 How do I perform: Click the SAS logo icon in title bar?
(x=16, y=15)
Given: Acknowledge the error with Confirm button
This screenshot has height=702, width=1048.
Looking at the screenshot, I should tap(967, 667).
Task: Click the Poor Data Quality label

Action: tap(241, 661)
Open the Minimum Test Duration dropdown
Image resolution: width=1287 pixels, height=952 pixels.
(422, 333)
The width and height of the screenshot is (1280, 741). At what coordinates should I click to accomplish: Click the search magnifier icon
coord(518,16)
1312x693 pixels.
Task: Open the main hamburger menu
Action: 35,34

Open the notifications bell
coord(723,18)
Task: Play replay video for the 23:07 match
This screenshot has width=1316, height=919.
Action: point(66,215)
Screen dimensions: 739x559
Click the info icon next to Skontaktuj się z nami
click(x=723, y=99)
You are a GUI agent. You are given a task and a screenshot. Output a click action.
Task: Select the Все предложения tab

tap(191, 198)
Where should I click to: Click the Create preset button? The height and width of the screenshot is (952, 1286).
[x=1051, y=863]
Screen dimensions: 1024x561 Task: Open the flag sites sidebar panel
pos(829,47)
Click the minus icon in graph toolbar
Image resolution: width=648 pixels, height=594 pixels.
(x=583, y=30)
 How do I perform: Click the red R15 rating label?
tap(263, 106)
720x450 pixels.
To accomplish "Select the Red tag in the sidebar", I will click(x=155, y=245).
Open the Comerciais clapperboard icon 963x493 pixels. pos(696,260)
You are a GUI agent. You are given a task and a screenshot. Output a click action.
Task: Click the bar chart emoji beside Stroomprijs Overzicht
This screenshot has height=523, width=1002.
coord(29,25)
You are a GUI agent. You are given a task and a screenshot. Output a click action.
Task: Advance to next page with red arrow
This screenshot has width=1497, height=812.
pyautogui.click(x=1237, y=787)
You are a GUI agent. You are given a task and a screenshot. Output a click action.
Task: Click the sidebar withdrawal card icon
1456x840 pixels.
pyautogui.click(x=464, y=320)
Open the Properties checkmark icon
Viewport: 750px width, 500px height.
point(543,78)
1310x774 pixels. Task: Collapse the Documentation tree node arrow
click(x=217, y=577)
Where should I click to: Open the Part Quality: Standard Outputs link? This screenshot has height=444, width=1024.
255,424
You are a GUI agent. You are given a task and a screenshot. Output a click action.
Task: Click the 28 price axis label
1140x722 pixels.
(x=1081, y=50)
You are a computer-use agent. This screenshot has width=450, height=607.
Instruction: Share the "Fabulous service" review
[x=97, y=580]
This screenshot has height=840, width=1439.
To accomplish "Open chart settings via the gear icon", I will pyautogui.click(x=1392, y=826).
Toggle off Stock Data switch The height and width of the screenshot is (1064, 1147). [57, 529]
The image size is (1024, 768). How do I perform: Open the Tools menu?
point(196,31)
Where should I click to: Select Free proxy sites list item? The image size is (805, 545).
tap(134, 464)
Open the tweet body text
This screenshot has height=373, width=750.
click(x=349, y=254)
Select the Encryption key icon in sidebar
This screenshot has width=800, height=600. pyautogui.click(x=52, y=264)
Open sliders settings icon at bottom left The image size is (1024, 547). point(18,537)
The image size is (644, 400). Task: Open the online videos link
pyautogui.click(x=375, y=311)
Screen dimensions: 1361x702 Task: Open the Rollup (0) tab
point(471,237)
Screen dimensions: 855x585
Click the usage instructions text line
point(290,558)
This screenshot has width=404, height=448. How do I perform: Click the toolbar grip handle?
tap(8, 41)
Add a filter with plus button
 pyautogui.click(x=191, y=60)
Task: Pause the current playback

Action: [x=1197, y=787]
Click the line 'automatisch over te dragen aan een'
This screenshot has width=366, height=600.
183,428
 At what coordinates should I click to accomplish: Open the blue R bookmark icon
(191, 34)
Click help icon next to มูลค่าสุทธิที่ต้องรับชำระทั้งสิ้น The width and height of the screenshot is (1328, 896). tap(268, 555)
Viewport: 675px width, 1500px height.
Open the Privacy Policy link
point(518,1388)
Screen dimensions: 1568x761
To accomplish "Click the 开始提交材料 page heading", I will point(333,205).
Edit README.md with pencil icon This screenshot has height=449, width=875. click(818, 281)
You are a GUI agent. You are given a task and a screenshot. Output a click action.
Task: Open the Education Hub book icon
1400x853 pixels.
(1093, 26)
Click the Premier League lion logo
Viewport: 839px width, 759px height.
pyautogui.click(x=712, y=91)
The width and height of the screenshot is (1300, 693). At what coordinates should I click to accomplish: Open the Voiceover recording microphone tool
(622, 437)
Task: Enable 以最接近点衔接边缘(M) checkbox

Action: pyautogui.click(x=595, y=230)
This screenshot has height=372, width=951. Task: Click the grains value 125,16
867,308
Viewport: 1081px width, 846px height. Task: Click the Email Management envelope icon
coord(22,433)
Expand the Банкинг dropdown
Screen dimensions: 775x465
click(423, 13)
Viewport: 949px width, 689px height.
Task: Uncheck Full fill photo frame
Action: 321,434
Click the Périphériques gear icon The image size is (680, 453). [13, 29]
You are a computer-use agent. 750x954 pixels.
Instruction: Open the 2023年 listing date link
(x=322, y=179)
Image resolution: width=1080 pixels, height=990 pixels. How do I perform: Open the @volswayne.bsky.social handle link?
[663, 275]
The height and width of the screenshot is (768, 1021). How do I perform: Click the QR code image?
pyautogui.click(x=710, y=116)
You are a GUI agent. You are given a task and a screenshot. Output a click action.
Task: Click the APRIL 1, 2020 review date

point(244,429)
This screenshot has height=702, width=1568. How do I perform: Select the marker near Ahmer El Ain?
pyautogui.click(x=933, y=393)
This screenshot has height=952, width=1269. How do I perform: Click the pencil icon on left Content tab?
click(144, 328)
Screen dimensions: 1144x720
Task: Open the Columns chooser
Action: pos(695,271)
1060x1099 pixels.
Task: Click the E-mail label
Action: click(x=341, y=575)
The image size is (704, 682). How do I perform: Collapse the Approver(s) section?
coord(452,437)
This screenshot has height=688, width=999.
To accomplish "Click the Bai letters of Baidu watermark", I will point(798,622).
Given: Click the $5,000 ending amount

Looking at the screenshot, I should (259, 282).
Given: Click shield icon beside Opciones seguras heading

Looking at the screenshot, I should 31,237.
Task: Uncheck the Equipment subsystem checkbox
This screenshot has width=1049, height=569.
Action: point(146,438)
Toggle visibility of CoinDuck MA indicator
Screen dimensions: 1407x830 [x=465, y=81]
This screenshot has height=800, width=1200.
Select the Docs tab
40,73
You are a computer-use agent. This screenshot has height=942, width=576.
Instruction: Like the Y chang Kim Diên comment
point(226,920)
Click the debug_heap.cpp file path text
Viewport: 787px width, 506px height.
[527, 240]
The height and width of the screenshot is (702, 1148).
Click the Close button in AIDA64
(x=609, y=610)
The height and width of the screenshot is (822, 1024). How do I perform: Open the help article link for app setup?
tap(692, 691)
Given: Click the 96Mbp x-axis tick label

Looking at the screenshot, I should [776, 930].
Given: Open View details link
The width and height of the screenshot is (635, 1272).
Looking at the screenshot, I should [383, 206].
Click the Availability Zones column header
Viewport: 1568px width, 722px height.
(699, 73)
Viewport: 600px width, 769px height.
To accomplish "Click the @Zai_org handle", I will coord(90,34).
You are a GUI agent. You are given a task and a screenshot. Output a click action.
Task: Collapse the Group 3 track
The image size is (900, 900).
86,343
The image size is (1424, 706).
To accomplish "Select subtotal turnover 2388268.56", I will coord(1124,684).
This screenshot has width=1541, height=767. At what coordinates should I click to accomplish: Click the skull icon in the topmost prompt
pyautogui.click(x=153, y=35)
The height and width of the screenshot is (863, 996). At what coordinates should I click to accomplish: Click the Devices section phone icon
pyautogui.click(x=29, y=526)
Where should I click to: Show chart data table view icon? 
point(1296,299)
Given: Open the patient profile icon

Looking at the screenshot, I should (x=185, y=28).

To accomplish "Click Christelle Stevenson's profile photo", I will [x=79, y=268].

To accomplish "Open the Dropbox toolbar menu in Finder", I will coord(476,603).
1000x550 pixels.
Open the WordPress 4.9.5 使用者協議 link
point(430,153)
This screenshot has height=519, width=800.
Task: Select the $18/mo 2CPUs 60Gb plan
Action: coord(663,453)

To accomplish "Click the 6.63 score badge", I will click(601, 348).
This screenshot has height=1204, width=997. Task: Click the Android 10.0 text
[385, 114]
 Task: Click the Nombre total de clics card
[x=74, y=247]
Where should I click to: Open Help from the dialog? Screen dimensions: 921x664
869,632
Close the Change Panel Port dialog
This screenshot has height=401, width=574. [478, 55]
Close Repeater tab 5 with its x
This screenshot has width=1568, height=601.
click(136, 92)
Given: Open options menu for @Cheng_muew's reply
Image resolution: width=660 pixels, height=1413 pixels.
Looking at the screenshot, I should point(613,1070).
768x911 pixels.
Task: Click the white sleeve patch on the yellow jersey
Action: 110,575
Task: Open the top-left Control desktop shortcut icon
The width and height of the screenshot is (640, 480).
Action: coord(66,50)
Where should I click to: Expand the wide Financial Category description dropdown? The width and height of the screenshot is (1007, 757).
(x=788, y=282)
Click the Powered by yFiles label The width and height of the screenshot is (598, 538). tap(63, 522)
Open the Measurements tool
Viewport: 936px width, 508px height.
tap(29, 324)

Exercise details => Of the entries listed above, reproduce only the lines starting at the line containing "Given: Click the 96Mbp x-axis tick label" and ending at the line containing "Given: Open options". Include both, exactly as they stand.

Solved exercise =>
Given: Click the 96Mbp x-axis tick label

Looking at the screenshot, I should [776, 930].
Given: Open View details link
The width and height of the screenshot is (635, 1272).
Looking at the screenshot, I should [383, 206].
Click the Availability Zones column header
Viewport: 1568px width, 722px height.
(699, 73)
Viewport: 600px width, 769px height.
To accomplish "Click the @Zai_org handle", I will coord(90,34).
You are a GUI agent. You are given a task and a screenshot. Output a click action.
Task: Collapse the Group 3 track
The image size is (900, 900).
86,343
The image size is (1424, 706).
To accomplish "Select subtotal turnover 2388268.56", I will coord(1124,684).
This screenshot has width=1541, height=767. At what coordinates should I click to accomplish: Click the skull icon in the topmost prompt
pyautogui.click(x=153, y=35)
The height and width of the screenshot is (863, 996). At what coordinates should I click to accomplish: Click the Devices section phone icon
pyautogui.click(x=29, y=526)
Where should I click to: Show chart data table view icon? 
point(1296,299)
Given: Open the patient profile icon

Looking at the screenshot, I should (x=185, y=28).

To accomplish "Click Christelle Stevenson's profile photo", I will [x=79, y=268].

To accomplish "Open the Dropbox toolbar menu in Finder", I will coord(476,603).
1000x550 pixels.
Open the WordPress 4.9.5 使用者協議 link
point(430,153)
This screenshot has height=519, width=800.
Task: Select the $18/mo 2CPUs 60Gb plan
Action: coord(663,453)

To accomplish "Click the 6.63 score badge", I will click(601, 348).
This screenshot has height=1204, width=997. Task: Click the Android 10.0 text
[385, 114]
 Task: Click the Nombre total de clics card
[x=74, y=247]
Where should I click to: Open Help from the dialog? Screen dimensions: 921x664
869,632
Close the Change Panel Port dialog
This screenshot has height=401, width=574. [478, 55]
Close Repeater tab 5 with its x
This screenshot has width=1568, height=601.
click(136, 92)
Given: Open options menu for @Cheng_muew's reply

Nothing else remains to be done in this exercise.